NERSC logo National Energy Research Scientific Computing Center
  A DOE Office of Science User Facility
  at Lawrence Berkeley National Laboratory

NERSC Global Filesystem

On this page:

1. Overview

Top

The NERSC Global Filesystem (NGF) is a large, shared filesystem that can be accessed from any of the major compute platforms. This facilitates file sharing between platforms, as well as file sharing among NERSC users working on a common project. NGF is based on IBM's General Parallel File System (GPFS). It currently contains over 450 TB of user-accessible storage.

NGF provides home directories on certain NERSC systems. It also provides project directories accessible from all NERSC computational systems. And lastly, it provides storage (in common) for NERSC-provided software on some systems.

2. Global Home Directories

Top

Global home directories (or "global homes") provide a convenient means for a user to have access to source files, input files, configuration files, etc., regardless of the platform the user is logged in to. Wherever possible, you should refer to your home directory using the environment variable $HOME. The absolute path to your home directory (e.g., /u4/elvis/) may change, but the value of $HOME will always be correct.

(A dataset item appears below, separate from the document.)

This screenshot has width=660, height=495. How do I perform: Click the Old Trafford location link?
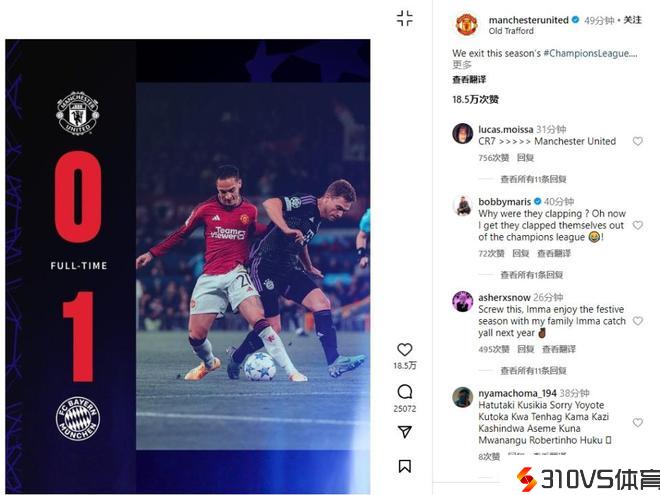pos(511,31)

For security reasons, you should never allow "world write" access to your $HOME directory or your $HOME/.ssh directory. NERSC scans for such security weakness, and, if detected, will change the permissions on your directories.

2.1 Platforms Utilizing Global Homes

Top

Global homes are available on Franklin, Hopper, Carver, DaVinci, and on the data transfer nodes. In addition, several internal (staff-only) development and test systems utilize global homes. It is expected that all future NERSC systems will use global homes.

2.2 Quotas and Performance

Top

Default global home quotas are 40 GB and 500,000 inodes. If you need more than that, fill out the Disk Quota Change Request Form.

Note: the myquota command is currently unable to report quota and usage information about global homes. NERSC will provide a replacement tool soon.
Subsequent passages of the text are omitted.